[Dataset entries]
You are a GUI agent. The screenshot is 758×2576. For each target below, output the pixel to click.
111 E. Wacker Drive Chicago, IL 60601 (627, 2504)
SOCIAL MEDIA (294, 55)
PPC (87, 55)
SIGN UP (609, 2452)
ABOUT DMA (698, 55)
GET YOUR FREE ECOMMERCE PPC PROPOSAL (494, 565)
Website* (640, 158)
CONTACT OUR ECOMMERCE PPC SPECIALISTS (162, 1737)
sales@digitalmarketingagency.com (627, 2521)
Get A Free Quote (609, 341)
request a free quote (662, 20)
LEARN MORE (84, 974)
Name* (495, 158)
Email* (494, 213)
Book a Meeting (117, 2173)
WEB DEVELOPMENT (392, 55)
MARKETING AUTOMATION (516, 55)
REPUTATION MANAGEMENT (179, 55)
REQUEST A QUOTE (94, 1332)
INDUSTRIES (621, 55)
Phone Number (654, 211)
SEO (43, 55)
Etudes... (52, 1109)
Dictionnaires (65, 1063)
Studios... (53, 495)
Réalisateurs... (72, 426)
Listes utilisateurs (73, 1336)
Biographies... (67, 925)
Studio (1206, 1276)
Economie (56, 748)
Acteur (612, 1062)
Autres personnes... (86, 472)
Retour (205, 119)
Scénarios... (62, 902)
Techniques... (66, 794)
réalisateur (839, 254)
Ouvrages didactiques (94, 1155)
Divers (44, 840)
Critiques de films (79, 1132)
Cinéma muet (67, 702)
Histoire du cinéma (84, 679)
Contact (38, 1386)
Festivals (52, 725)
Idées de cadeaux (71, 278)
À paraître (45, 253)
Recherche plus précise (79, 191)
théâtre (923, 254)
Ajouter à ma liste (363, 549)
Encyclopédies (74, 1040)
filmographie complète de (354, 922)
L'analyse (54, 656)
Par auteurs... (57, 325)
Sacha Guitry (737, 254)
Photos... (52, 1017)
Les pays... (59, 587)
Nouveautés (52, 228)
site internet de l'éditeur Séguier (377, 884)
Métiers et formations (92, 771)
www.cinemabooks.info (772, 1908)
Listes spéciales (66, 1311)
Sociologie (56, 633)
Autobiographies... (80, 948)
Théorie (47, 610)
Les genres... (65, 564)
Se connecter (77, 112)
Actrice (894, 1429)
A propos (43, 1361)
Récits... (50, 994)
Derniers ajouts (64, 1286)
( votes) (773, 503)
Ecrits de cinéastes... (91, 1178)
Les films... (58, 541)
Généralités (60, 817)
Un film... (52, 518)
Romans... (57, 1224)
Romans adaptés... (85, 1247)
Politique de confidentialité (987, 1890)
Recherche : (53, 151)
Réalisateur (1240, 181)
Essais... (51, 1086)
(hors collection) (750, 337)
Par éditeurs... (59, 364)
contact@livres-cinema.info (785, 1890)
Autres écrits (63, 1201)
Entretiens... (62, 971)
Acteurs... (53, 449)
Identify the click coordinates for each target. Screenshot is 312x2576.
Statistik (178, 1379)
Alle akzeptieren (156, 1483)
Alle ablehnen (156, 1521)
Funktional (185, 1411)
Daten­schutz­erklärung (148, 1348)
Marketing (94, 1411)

Directions =
State how many lines of the entries above include the string "ECOMMERCE". The reply is that number alone.

Result of this task =
2